__WHAT TO WORK ON__. What lines of the data below hold the string "computer"? Copy each one out.

= = = =

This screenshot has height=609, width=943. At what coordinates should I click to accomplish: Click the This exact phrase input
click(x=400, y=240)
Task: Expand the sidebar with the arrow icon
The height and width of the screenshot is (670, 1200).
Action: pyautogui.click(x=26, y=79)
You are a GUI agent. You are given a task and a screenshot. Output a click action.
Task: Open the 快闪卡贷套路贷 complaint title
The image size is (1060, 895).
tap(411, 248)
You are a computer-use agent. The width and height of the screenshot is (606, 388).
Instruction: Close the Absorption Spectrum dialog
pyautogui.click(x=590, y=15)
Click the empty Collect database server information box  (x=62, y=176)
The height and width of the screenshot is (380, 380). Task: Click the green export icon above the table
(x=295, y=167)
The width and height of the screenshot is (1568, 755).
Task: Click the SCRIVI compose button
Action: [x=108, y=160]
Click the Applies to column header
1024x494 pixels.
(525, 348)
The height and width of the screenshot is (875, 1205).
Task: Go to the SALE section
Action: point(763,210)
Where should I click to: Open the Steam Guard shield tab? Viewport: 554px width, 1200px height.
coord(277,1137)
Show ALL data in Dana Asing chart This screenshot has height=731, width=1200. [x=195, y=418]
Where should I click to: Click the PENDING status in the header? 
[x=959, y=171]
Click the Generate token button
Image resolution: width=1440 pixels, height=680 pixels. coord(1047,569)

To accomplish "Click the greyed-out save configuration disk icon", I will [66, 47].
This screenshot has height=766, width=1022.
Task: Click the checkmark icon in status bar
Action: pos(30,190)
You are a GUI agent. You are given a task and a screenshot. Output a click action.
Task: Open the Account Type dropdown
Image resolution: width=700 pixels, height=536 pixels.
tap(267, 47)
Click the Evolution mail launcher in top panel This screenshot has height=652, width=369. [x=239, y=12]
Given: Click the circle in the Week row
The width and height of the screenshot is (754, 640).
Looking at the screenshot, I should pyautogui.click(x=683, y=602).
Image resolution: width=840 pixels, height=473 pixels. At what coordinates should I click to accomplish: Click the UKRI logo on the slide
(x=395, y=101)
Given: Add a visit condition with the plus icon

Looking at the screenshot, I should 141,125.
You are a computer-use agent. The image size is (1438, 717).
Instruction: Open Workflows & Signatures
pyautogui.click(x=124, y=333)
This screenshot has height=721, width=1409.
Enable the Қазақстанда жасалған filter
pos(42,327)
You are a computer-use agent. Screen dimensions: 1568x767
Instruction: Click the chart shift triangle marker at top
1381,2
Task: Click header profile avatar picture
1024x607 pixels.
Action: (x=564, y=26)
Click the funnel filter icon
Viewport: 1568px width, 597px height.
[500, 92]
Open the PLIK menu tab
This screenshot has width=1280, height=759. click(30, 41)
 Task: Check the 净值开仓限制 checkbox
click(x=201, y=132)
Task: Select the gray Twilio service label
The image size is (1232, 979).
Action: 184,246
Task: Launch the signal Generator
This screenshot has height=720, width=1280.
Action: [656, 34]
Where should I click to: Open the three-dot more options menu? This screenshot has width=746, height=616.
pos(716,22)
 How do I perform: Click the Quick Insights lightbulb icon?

= = = =

__SOLUTION FOR THIS TASK__.
You are a computer-use agent. The width and height of the screenshot is (606, 388).
You are a computer-use agent. The image size is (1438, 717).
You are a computer-use agent. Screen dimensions: 1568x767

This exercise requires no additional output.